Something, or a lot, has failed. We have done something, or a lot, wrong. Have we been, or are we, bad references? The world has changed very quickly, without almost warning, and generations have overlapped. The girls and boys with better preparation, presumably with more possibilities, find themselves with the concrete that blocks any professional insertion. Labor rigidity, a deficient educational system that can lead to social exclusion and therefore to the abyss. Some will leave. And others, with the eternal headphones in place, the cell phone and the screen, will swell that huge group of apathetic, sleepy, self-excluded citizens.

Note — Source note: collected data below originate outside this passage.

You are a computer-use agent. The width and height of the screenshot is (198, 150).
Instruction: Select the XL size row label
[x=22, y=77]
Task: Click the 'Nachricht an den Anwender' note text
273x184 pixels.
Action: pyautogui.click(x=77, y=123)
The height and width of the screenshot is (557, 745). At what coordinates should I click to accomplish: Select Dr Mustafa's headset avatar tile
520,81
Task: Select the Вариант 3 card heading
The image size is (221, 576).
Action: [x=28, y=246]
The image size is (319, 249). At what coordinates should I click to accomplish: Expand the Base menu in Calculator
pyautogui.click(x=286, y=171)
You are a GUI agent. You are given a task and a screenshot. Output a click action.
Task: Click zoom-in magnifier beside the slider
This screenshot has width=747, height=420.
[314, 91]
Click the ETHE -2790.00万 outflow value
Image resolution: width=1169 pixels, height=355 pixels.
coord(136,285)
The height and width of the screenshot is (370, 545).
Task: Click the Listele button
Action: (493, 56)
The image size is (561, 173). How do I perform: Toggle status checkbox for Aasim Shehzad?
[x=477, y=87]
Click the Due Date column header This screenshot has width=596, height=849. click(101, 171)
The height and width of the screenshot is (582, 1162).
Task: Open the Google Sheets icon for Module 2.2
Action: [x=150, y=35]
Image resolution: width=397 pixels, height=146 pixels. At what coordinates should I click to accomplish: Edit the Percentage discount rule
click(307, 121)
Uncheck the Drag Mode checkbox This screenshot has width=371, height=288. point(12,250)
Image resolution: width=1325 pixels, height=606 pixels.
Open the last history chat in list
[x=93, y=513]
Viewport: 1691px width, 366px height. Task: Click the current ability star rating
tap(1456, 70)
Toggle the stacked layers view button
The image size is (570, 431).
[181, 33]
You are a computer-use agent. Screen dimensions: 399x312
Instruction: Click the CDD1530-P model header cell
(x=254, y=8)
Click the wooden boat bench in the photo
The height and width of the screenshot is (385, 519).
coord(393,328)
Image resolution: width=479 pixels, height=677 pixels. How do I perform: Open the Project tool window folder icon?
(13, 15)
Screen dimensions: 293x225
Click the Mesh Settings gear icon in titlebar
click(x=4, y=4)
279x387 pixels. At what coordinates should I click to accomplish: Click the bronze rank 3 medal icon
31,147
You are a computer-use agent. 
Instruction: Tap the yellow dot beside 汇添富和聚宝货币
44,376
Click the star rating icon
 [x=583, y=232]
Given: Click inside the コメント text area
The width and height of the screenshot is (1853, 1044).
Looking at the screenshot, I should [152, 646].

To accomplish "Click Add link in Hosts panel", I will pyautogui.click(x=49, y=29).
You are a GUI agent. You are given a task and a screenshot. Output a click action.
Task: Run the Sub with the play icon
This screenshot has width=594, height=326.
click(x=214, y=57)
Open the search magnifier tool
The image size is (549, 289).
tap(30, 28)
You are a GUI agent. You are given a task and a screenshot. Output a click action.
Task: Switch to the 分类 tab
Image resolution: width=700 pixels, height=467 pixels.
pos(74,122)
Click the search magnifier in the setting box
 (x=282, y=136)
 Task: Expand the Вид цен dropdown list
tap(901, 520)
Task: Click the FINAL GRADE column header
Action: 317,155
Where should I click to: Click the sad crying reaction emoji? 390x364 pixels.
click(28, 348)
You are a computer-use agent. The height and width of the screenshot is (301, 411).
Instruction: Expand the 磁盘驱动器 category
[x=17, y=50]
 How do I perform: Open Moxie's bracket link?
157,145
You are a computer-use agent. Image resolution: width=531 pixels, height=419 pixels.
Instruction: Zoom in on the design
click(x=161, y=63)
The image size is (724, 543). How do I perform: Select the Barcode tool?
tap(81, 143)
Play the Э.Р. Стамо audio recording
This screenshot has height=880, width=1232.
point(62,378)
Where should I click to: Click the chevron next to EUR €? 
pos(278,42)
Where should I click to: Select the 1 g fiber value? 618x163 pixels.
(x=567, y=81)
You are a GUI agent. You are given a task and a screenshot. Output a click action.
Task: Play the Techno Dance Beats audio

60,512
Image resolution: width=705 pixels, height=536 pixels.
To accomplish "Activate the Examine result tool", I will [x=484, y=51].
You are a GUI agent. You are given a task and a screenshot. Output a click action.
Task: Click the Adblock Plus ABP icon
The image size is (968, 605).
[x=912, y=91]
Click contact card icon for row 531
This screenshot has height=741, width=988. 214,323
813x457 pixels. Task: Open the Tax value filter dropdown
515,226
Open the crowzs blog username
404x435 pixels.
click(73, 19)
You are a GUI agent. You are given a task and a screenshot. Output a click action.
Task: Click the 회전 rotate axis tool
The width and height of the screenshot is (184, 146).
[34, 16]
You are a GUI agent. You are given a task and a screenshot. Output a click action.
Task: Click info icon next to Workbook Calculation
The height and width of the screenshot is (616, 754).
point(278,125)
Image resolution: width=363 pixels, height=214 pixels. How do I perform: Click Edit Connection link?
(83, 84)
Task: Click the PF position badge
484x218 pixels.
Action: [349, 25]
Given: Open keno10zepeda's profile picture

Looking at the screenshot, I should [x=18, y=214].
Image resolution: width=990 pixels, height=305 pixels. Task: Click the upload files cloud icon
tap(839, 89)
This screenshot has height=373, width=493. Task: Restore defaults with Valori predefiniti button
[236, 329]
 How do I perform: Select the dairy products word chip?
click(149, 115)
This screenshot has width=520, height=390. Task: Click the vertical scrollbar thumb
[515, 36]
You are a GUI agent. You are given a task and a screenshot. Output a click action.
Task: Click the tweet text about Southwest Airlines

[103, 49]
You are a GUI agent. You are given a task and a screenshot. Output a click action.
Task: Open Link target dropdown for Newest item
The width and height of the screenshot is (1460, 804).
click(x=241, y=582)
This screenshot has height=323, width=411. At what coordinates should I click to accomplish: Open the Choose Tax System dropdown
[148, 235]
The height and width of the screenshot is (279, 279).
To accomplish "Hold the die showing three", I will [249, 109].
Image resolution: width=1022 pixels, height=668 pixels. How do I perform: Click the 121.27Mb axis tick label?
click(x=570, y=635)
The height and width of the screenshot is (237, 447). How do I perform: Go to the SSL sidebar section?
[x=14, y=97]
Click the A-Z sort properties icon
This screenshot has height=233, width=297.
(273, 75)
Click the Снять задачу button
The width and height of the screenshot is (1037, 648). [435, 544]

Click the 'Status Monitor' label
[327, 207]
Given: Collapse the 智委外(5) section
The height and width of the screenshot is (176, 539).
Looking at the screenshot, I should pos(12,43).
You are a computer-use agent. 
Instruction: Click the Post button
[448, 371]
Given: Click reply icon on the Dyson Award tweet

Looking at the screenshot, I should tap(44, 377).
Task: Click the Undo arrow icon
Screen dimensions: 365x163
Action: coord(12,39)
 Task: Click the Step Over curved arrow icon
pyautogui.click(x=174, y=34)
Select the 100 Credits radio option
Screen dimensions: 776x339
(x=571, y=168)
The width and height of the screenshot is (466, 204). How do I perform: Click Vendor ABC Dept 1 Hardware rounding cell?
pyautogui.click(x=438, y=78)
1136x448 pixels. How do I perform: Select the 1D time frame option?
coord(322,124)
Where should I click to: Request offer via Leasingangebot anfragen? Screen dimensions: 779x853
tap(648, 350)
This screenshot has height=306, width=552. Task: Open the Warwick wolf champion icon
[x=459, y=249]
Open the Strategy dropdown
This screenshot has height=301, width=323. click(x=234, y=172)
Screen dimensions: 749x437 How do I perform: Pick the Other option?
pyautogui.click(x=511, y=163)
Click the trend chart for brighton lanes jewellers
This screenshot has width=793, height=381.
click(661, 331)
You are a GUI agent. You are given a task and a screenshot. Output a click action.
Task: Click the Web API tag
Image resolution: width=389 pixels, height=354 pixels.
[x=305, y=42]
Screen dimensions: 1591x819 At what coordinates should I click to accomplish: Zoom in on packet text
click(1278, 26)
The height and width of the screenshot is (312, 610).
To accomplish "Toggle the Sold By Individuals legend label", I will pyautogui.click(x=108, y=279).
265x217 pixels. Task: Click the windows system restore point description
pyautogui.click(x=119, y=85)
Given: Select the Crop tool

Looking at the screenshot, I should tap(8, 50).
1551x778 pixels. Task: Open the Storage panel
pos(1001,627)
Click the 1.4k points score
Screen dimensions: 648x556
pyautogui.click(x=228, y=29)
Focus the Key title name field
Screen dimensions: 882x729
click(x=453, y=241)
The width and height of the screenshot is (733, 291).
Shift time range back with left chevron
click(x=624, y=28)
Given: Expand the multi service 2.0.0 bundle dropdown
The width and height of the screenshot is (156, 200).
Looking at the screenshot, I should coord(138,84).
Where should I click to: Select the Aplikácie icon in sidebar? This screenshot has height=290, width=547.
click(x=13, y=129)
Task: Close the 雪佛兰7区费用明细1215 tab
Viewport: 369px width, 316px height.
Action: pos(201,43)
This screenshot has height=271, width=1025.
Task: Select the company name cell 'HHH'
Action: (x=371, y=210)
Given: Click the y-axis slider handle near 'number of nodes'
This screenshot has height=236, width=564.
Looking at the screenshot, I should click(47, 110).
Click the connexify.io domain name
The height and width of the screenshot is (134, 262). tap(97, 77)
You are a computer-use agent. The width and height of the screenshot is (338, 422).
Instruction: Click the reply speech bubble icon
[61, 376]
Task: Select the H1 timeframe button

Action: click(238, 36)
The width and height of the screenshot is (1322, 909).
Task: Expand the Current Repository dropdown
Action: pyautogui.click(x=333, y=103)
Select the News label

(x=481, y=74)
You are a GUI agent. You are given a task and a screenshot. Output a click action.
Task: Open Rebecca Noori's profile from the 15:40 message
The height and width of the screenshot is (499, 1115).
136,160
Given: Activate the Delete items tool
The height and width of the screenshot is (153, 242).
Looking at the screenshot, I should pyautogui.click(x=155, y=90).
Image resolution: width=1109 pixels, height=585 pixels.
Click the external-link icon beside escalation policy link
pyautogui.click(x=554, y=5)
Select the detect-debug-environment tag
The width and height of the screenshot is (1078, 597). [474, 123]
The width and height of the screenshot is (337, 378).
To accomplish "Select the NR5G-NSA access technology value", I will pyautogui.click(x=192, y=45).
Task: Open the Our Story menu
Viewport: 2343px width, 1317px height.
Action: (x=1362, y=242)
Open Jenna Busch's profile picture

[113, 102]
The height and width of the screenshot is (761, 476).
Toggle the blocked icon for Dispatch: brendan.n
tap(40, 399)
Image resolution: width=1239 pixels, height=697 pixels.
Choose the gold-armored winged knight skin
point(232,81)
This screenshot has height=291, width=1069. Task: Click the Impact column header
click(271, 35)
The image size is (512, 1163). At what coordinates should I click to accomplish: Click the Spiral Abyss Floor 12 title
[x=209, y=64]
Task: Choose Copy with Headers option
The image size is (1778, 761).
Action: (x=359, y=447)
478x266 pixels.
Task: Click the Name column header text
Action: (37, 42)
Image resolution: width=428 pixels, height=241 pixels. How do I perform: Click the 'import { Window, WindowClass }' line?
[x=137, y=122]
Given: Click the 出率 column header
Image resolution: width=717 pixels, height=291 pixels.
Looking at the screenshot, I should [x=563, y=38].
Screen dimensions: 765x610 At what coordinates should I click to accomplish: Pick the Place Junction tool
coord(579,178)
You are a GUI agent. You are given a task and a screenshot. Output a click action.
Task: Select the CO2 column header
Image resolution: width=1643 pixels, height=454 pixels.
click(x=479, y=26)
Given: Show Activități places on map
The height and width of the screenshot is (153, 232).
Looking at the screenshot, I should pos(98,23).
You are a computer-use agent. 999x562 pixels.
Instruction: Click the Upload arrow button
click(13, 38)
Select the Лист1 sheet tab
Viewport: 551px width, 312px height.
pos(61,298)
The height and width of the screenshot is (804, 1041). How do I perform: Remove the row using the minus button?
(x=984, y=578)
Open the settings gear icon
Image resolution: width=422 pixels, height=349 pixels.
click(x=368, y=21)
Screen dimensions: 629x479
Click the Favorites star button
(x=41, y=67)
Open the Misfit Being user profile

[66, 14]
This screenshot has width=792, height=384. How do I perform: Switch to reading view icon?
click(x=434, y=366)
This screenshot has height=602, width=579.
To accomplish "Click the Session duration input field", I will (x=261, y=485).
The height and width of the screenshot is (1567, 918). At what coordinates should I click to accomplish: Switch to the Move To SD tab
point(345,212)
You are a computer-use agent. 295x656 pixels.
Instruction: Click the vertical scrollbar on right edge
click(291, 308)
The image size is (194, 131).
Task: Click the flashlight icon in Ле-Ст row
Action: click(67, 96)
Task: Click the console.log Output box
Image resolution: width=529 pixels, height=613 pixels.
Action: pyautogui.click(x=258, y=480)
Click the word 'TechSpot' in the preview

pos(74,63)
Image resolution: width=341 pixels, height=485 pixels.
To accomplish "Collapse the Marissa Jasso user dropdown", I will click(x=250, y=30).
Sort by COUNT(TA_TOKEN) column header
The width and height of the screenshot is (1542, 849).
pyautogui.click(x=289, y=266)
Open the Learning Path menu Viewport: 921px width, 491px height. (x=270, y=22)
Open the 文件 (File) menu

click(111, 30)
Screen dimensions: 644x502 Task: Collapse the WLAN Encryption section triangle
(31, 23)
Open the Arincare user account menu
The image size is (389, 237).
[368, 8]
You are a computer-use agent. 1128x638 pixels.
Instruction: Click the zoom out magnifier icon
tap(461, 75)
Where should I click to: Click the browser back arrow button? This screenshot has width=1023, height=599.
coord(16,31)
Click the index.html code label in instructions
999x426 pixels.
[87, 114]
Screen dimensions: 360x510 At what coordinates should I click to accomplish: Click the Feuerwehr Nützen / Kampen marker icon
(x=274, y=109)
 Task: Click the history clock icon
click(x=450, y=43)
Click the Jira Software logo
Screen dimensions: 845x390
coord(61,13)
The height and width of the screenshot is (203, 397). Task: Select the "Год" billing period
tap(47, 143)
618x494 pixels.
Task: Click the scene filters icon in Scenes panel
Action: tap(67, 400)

Bearing –as victims?– with the worst of the technological avalanche. An autistic fog hovers over many adolescents with possible mental and adjustment disorders. Doctors also warn of an increase in cases of myopia, and what will come with the absolute dependence and loss of judgment that social networks lead us to.

To the point: these are just essays, but fortunately some teaching systems are beginning to discourage the use of mobile phones in classrooms. And with good results in sociability, oral and literary expression... We'll see.